Pemeriksaan dinyatakan telah berjalan. Kementerian Keuangan pun telah menghitung nilai utang pajak yang perlu dibayar dan sudah mulai melakukan penagihan.
Selain itu Purbaya juga mengejar perusahaan yang belum membayar kewajiban pajak, Purbaya juga turut meninjau pelaksanaan internal di Kementerian Keuangan.
Pasalnya, perusahaan yang berhasil lolos tidak memenuhi kewajiban perpajakan mereka telah berlangsung selama bertahun-tahun. Artinya, ada pegawai internal yang kemungkinan turut terlibat dalam praktik tersebut.
“Fakta bahwa ada perusahaan seperti itu puluhan tahun beroperasi dan nggak ketahuan, berarti ada yang main memang,” katanya.

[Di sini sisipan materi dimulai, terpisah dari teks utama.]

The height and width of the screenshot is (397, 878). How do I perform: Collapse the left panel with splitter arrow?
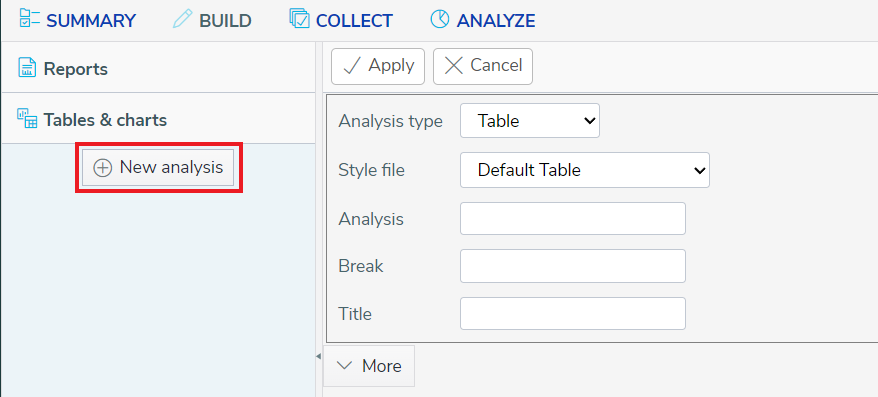319,356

Terkait hal itu, Perbaya mengaku telah mengantongi sejumlah nama pegawai yang berpotensi melakukan penyelewengan pada jalur tersebut. Ia pun berencana memberikan sanksi kepada pegawai terkait bila terbukti melakukan pelanggaran, dengan salah satu opsi berupa pemecatan.
“Iya, dalam waktu dekat dirumahkan,” pungkas Purbaya.
(endah/jurn.bkn/b)
Mang Koment, “Diduga masih banyak modus manipulasi pajak yang dilakukan oleh beberapa perusahaan selain baja, seperti di sector industri ekspor minyak kelapa sawit ‘Crude Palm Oil/CPO’ , bubur kertas ‘pulp’ dan lainnya, yang berpotensi merugikan Negara,” paparnya.
“Modus manipulasi pajak biasanya melalui pelaporan nilai transaksi yang lebih rendah dari nilai sebenarnya ‘under-invoicing’; Perusahaan perantara fiktif di luar negeri ‘transfer pricing’ ; Dan juga penggunaan faktur pajak fiktif untuk memperkecil setoran Pajak Pertambahan Nilai (PPN) serta Pajak Penghasilan (PPh),” pungkas mang Koment.